### LESETEXT ###

Irgendwann werden wir uns alles erzählenDie Mauer ist weg. Im Sommer 1990 erlebt die bald 17-jährige Marie eine Wende im Äußeren und im Inneren. Daniela Kriens Roman Irgendwann werden wir uns alles erzählen entführt den Leser in die ostdeutsche Provinz wenige Monate vor der Wiedervereinigung. Atmosphärisch dicht erzählt, gelingt der Autorin ein packendes Portrait einer Jugend zwischen Aufbruch, Verharren und Unsicherheit.

Maria ist auf den Brendel-Hof gezogen, weil sie Johannes liebt. Zur Schule geht sie nur noch selten, auch die Mutter besucht sie kaum. Auf dem Hof findet sie familiären Anschluss, eine heile Land-Welt. Denn die Mutter ist arbeitslos geworden – ein Schicksal, das viele im Zusammenbruch der DDR teilen – und der Vater ist schon seit Jahren fort in die Sowjetunion. Dort hat er eine neue Verlobte, wie es heißt. Und die ist kaum älter als Maria.

Auf dem Brendel-Hof packt die Heranwachsende an. Es wird viel gearbeitet, wenig geredet und wenn, dann lieber über andere. Wie in jedem Dorf, gibt es auch hier Geheimnisse, über die man nur im Verborgenen spricht. Maria lernt Kochen und Backen und vertreibt sich die Zeit, die sie eigentlich in der Schule verbringen würde, mit der Lektüre von Dostojewski, aus dessen Die Brüder Karamasow auch der Titel dieses Romans entlehnt ist.

Neben dem Brendel-Hof liegt der Henner-Hof. Dieser ist nicht so gut in schuss, versunken in der Zeit und in Geheimnissen. Hier lebt keine intakte Familie, sondern ein dem Alkohol zugewandter, alleinstehender Mann um die 40. Er ist wie Maria der Literatur zugetan und übt eine kaum zu benennende Faszination auf die junge Frau aus. Sie kann nicht widerstehen, kommt ihm näher, als sie eigentlich will, er nimmt sie, gewaltsam, aber einvernehmlich. Ein Feuer ist entfacht, das Maria in eine innere Not versetzt: Schließlich lebt sie gut und gerne auf dem Brendel-Hof, auf den sie ihre Beziehung zu Johannes gebracht hat. Der hat aber nichts von dem Animalischen, das Maria so gefangen nimmt. Frisch vom Abitur, liebäugelt der junge Mann mit einem Fotografie-Studium in Leipzig.

### VORLIEGENDE DATEN ###

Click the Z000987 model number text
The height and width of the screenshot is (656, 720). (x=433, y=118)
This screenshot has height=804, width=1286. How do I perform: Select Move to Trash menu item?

###

▶ DIE AUFGABE: Führe den Lesetext über Daniela Kriens Roman „Irgendwann werden wir uns alles erzählen“ nach seinem letzten Satz weiter. Die Daten sind eigenständiges Material und gehören nicht zum Lesetext.

▶ ERGEBNIS:
Zerrissen, wach und taub zugleich, driftet Maria durch die Tage des Sommers, hin- und hergerissen für ihre Zuneigung zu Johannes, ihrer Dankbarkeit gegenüber seiner Familie, ihrer Lust nach einem doppelt so alten Mann und letztlich auch der Frage, was sie mit ihrer Zukunft eigentlich anstellen soll. Denn gerade jetzt, wo die Zukunft für junge Menschen in der DDR so offen scheint wie nie, ist Marias Blick verengt auf eine aus der Zeit gefallenen Häuslichkeit im Nachbarhof. Ist es die Ohnmacht ob einer Zukunft ohne Leitfaden vor dem Hintergrund einer instabilen Kindheit oder wirklich Liebe, die Maria in den Henner-Hof zieht?

Irgendwann werden wir uns alles erzählen ist ein Buch über Geheimnisse und die Blicke, die sie verstellen, über Wandlungsprozesse und darüber, wie das Individuum sie nur eingeschränkt bestimmen kann. Daniela Krien lässt ihre Maria dabei in einer erinnerten Form der ersten Person Präsenz berichten, was dem Roman eine ungeheure Sogwirkung verleiht, ohne ihn je melodramatisch werden zu lassen.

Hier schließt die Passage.